◆ **Record excerpts**:
+++

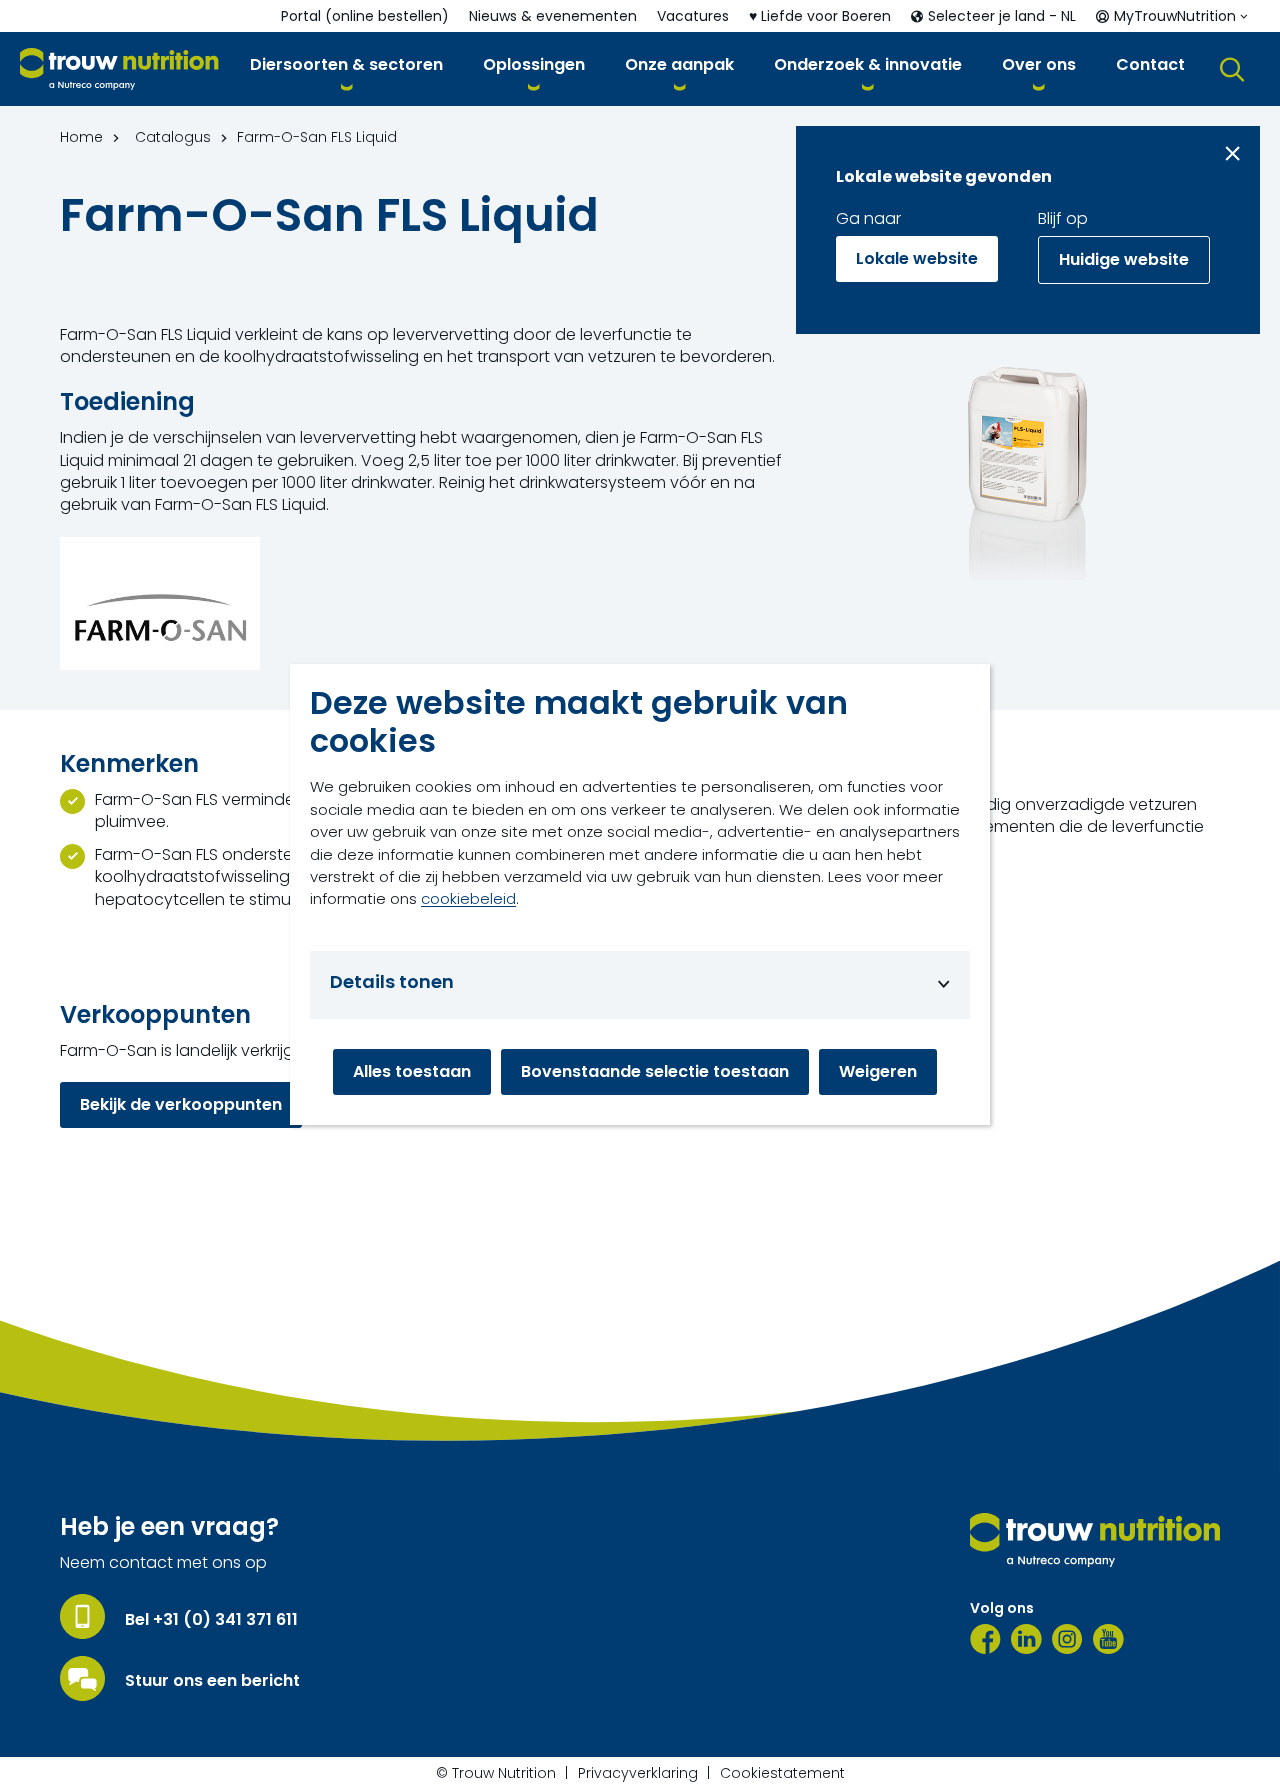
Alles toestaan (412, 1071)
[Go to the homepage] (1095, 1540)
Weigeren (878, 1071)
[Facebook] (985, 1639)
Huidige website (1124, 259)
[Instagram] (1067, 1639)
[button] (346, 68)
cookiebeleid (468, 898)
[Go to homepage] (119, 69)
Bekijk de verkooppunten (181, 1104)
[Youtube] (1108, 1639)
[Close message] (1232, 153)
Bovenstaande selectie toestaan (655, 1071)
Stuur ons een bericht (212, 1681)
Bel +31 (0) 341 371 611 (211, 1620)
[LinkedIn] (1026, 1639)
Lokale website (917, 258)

+++

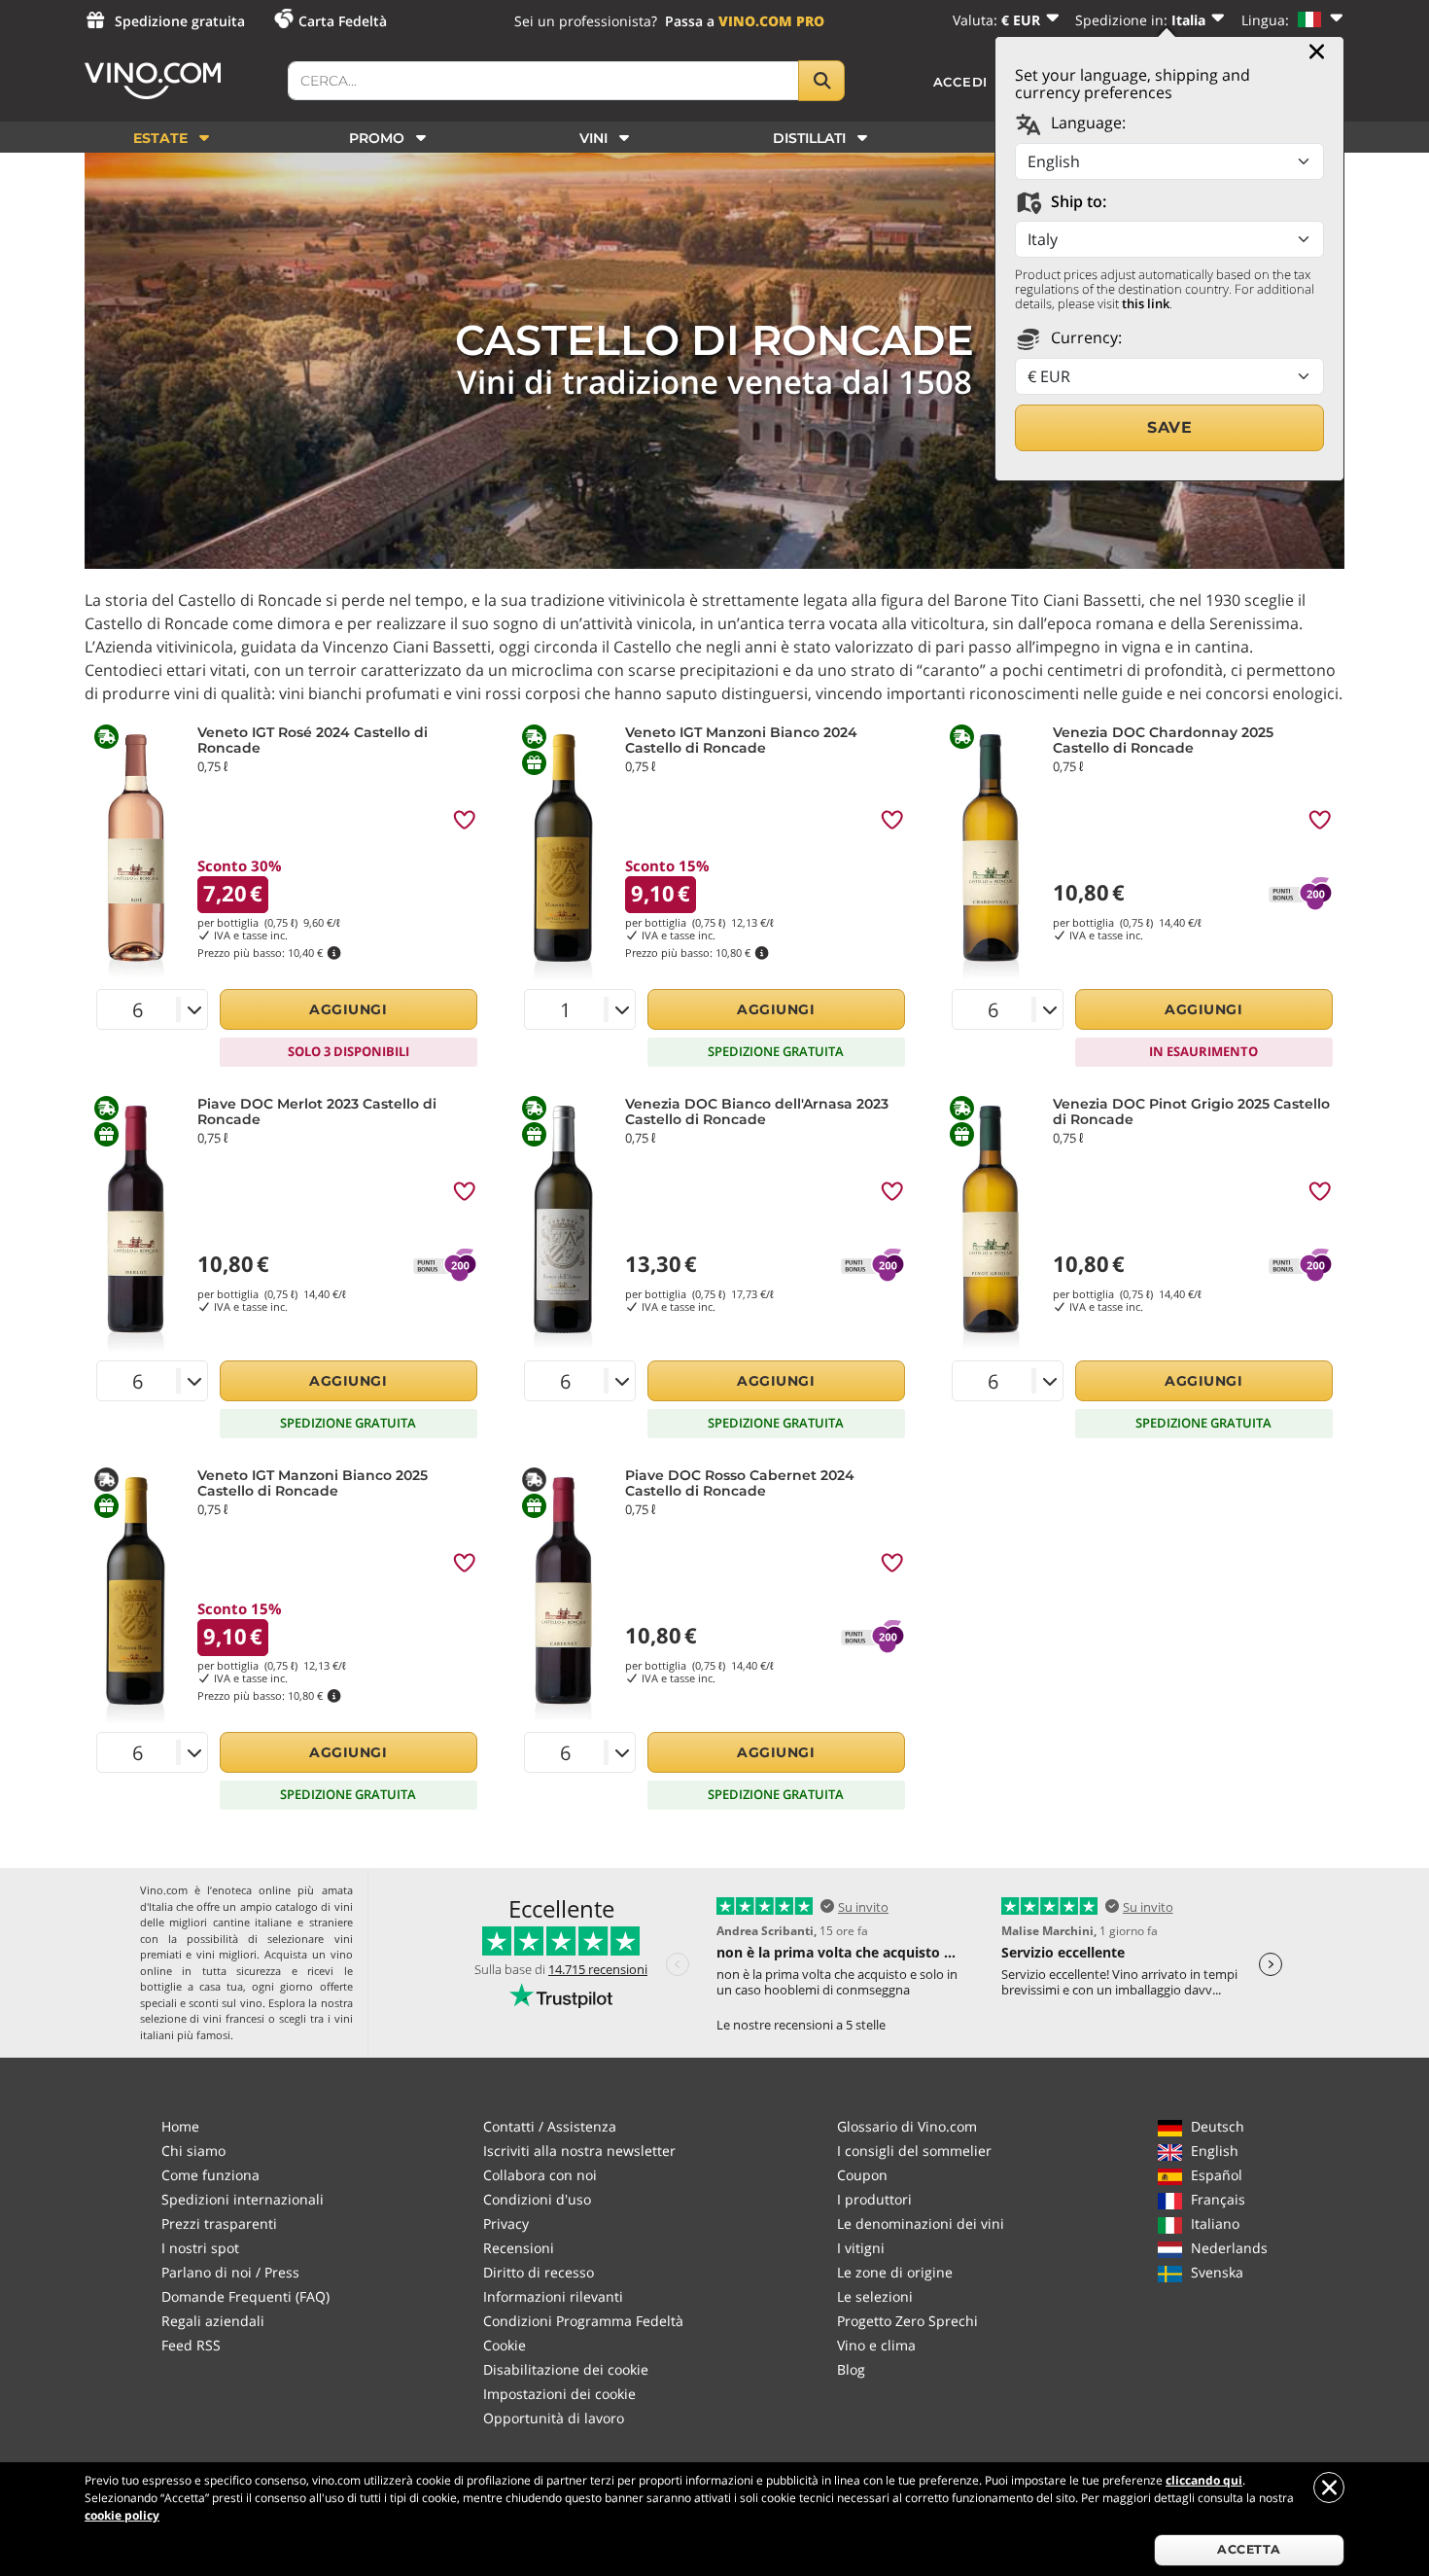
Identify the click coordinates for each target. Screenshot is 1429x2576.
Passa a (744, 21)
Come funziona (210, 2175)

+++

What you give back should be exactly the lines of the data above from the line with "[Instagram] (1067, 1639)" through the line with "Lokale website (917, 258)", both of those included, and nothing more.

[Instagram] (1067, 1639)
[button] (346, 68)
cookiebeleid (468, 898)
[Go to homepage] (119, 69)
Bekijk de verkooppunten (181, 1104)
[Youtube] (1108, 1639)
[Close message] (1232, 153)
Bovenstaande selectie toestaan (655, 1071)
Stuur ons een bericht (212, 1681)
Bel +31 (0) 341 371 611 (211, 1620)
[LinkedIn] (1026, 1639)
Lokale website (917, 258)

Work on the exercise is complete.